Jefferson was fearful of an overly powerful central government and Hamilton, ever the federalist, favored a strong federal government.
Hamilton believed that the average American was too ignorant to make decisions for himself.
He also knew that making the populous indebted to the federal government meant controlling it.
This, in my opinion, is what lurks behind Obama’s plan to reduce private giving in favor of government spending.
The left has always believed that a select few (liberal intellectual elites, of course) are best able to decide how Americans should help other Americans. It is the bedrock theory on which federal entitlement programs are based.

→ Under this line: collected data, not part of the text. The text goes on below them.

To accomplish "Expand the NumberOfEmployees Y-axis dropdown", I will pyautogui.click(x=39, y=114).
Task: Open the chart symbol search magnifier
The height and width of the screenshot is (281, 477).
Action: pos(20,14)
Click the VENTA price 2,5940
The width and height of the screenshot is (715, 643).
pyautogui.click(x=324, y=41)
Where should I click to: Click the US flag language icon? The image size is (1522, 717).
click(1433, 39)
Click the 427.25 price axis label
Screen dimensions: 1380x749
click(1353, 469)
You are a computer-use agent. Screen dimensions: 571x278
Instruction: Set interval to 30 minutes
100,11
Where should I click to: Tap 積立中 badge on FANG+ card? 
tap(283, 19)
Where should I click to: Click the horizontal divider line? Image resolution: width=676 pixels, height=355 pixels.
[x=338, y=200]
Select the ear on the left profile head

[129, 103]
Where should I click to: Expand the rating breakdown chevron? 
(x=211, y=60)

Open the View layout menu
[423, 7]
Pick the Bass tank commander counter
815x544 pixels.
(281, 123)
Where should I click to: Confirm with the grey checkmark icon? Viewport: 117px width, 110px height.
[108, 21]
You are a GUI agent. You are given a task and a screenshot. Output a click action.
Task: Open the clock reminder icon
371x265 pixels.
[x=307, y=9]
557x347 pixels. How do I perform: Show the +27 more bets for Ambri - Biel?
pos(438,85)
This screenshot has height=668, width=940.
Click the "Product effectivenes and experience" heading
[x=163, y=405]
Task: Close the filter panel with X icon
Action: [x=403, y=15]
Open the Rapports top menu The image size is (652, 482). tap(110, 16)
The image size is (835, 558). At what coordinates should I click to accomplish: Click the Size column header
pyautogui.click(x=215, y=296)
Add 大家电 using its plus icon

Disallowing full deductions for private charitable giving takes away the freedom of private citizens to choose how to spend their own money and gives it directly to the government, which, I don’t need to remind you, is now controlled by the left.
If Obama can take money from private charity (remember, the left doesn’t particularly dig the fact that much of private charity (33% in 2006) goes to religious organizations), he then gets to redistribute that money as he and Congress see fit.
This is a power grab, folks.
And class warfare at its most cynical.
At any given time in American society there is always an overwhelming majority of people who are not rich.
And it’s not difficult to get people who are struggling to loathe people who are doing well, however Machiavellian it may be.
The German propaganda machine did it with amazing alacrity in the ’30s as did Castro in the 60s and Chavez today.
The political reasoning behind the Robin Hood theory of taxation is quite simple:
Rich people, a tiny minority of voters, will not be happy about tax increases imposed on them, but the poor and the middle-class, the overwhelming majority of voters (no doubt experiencing more than a dash of envy), will love and embrace them.
Obama is perfectly willing to give you the shirt off my back, but isn’t it the very essence of freedom that control over who gets my shirt should remain vested solely in me?
Mr. Obama and congressional Democrats think they know better than you how you should spend your own hard-earned money in the service of others.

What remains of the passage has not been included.